Die “sonderbaren Avanturen” sind die aus dem dänischen ins deutsche übersetzte Autobiographie von 1747.

Hark konnte durch Intelligenz und wahrscheinlich Härte in seiner Not in Nordafrika als Sklave überleben. Seine Autobiographie hat er zusammen mit dem Pastor nach seiner Rückkehr auf Amrum auf dänisch geschrieben. Es könnte sein, dass er seine Abenteuer weich gezeichnet hat. Doch wenn man das Original seiner Autobiographie liest, klingt Hark Olufs Faszination für die Kultur und den Islam heraus. Dieses 32 seitige Büchlein ist für mich ein kleines Juwel. Wie viele Abenteuer von Insulanern gibt es noch zu entdecken?

Er liebte die bequeme arabische Kleidung, denn als er nach Amrum zurückkehrte trug er sie dort weiterhin. Wie müssen die Friesen gestaunt haben. Wurde Hark Olufs zum Vorbild für kleine abenteuerlustige Inseljungen? Reagierten die Insulaner engstirnig oder weltoffen?  Was hat seine Rückkehr mit seiner Gemeinde gemacht? Hark Olufs kehrte jedenfalls in seine friesische Heimat mit einer Bewunderung für die arabische Kultur zurück.

Wahrscheinlich durch Mut und Gewitztheit stieg Hark Olufs in der Armee seines Bey von Constantine in Algerien auf. Ich könnte mir vorstellen, dass Hark die Chance als intelligenter christlicher Sklave nutze, der nicht in die Struktur am Hof involviert war, um sich für den Bey als Vertrauensperson zu etablieren.

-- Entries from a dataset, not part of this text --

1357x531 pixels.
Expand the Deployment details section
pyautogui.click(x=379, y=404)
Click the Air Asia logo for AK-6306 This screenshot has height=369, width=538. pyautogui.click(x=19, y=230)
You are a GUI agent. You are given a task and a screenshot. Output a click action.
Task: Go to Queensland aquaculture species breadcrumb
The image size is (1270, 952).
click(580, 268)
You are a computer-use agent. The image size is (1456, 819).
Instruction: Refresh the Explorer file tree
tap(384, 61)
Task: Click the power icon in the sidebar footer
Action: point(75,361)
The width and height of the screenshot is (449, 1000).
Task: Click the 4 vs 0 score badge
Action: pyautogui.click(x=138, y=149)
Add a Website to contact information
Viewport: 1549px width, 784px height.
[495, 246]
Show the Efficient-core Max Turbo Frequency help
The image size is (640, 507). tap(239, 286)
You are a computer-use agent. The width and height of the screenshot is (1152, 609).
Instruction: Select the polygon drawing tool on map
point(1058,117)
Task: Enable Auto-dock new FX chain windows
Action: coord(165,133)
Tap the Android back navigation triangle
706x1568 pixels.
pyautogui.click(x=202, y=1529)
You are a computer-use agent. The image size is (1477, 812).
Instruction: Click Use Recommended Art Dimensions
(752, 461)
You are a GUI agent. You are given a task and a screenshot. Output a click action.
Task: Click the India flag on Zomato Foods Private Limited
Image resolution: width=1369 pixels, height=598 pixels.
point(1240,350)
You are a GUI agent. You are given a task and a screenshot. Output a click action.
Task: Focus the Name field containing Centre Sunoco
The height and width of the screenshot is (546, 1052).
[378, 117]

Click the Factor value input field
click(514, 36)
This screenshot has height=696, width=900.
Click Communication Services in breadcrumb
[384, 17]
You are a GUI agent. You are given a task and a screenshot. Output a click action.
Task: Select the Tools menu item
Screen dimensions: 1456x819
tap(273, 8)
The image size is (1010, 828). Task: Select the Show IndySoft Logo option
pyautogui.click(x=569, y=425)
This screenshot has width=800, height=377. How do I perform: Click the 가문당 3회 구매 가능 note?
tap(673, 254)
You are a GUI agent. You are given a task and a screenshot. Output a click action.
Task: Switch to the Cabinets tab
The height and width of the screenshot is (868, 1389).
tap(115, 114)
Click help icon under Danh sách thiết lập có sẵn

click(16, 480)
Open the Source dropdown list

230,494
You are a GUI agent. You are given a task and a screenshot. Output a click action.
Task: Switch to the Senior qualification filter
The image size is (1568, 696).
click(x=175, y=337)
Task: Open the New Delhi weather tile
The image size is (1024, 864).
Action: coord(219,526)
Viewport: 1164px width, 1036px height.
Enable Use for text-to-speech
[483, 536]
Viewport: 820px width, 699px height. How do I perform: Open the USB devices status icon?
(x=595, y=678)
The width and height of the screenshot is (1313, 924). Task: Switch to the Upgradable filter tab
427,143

Auch begleitete Hark Olufs seinen Bey in einer Karawane nach Mekka, was dafürspricht, dass er Moslem geworden ist. Auch seine detaillierte Hochzeitbeschreibung legt Insiderwissen nahe. Das Überleben stand an erster Stelle, aber es wird auch Faszination gewesen sein. Einmal wechselte Hark im Krieg zum Schein die Seiten – und wurde so zum Doppelagenten. Wie er wohl aus der Nummer rausgekommen ist? Für mich Stoff für großes Kino.

Er war Oberbefehlshaber des Bey bei der Eroberung von Tunis und so wurde 1735 der Amrumer Hark Olufs vom Bey von Konstantine zur Belohnung wohlhabend in Ehren in die Freiheit entlassen.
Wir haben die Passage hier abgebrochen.